Data for this exercise START

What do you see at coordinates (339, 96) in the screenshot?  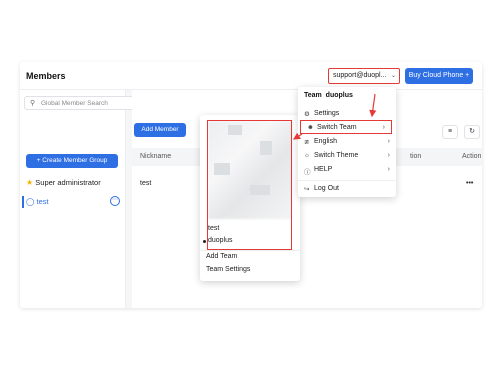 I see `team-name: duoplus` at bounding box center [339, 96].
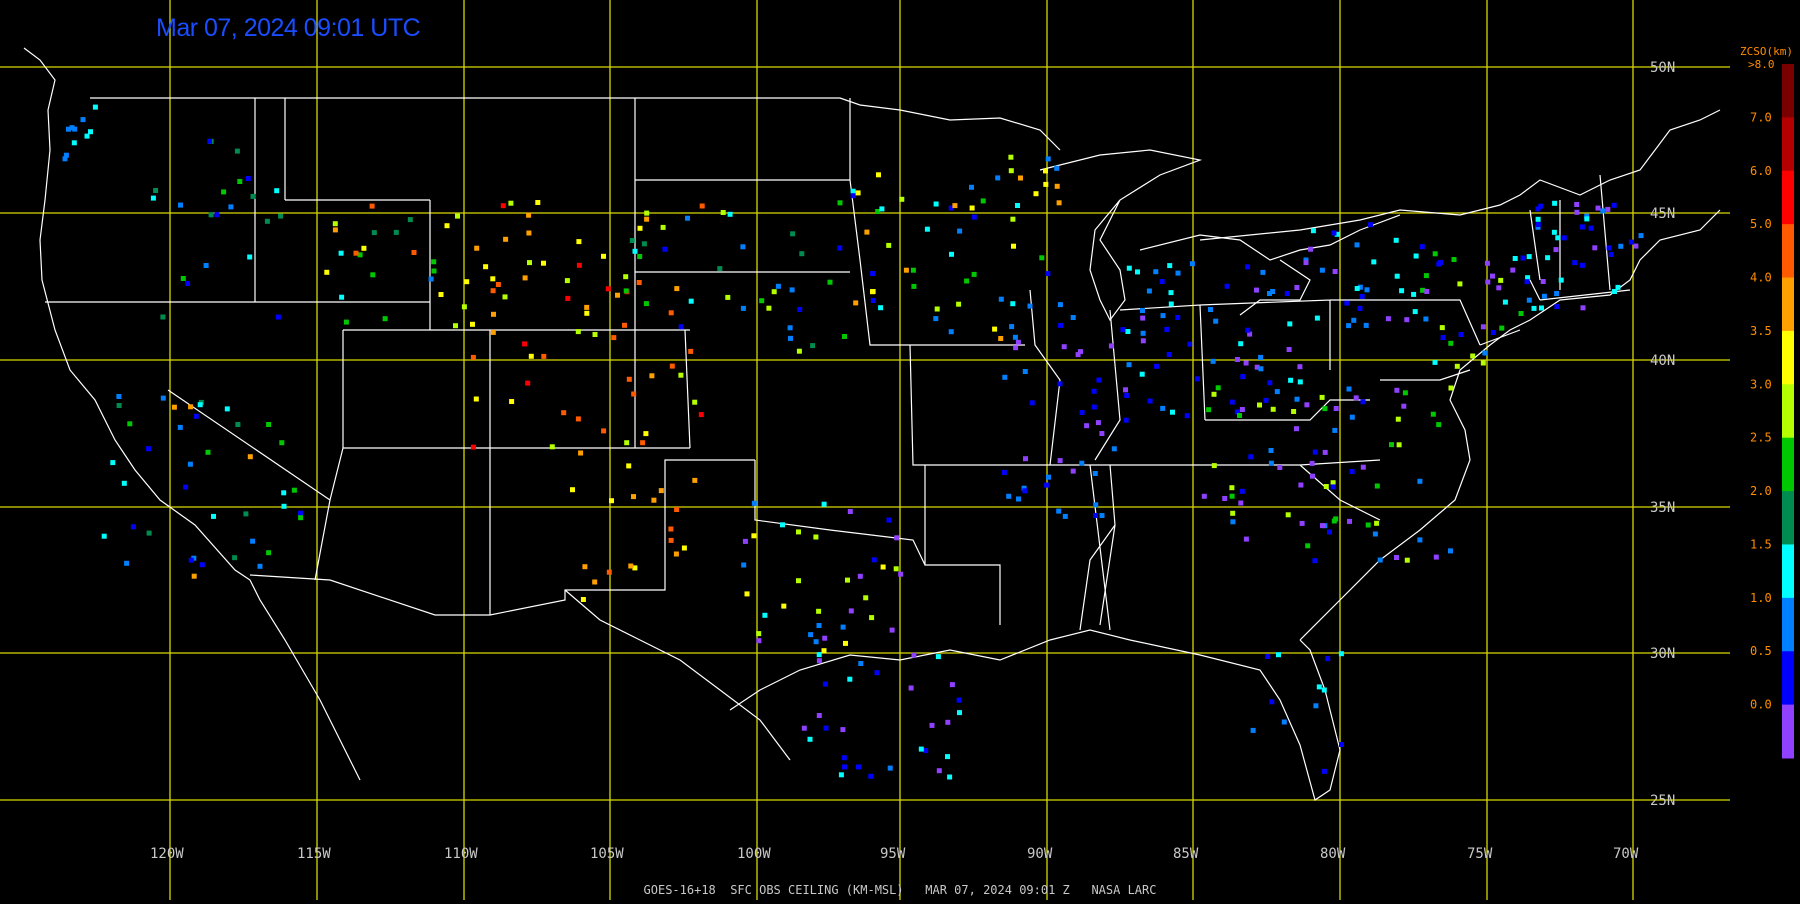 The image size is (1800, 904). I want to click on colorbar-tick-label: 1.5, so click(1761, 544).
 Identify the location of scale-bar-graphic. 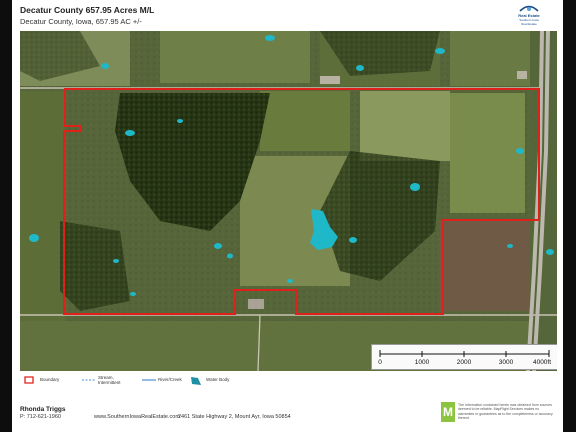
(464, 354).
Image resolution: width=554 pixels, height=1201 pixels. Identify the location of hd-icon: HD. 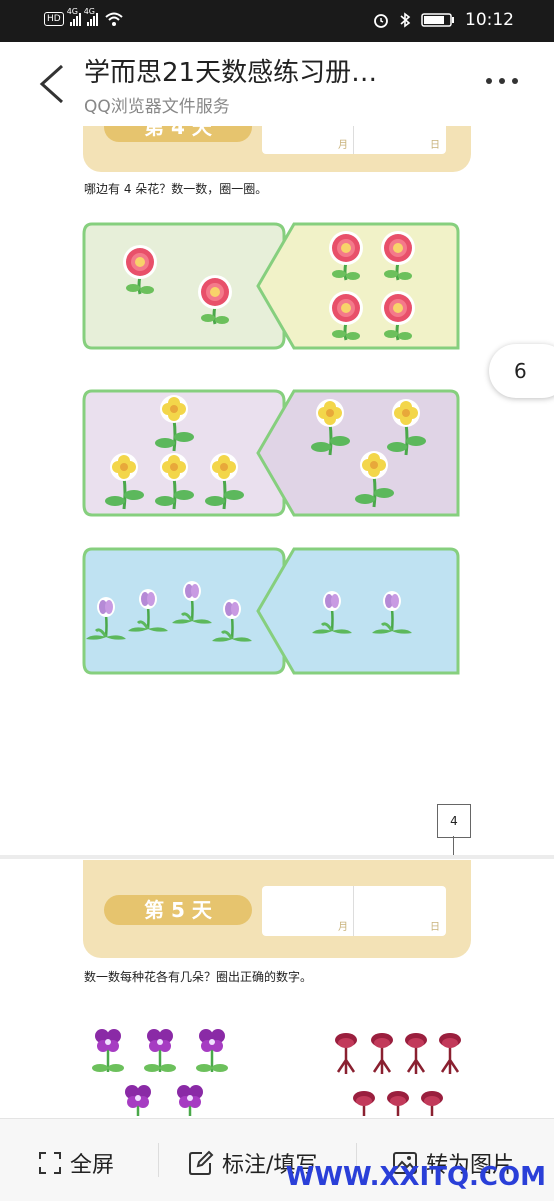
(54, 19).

Data for this exercise END

Problem:
Can you rewrite the stretch from the line containing "Identify the location of scale-bar-graphic." through the end of the entries, with "location" replaced by "position" and everything else unchanged? Leave the pictures out of your answer.

Output of the exercise:
 Identify the position of scale-bar-graphic. 
(464, 354).
Image resolution: width=554 pixels, height=1201 pixels. Identify the position of hd-icon: HD. 
(54, 19).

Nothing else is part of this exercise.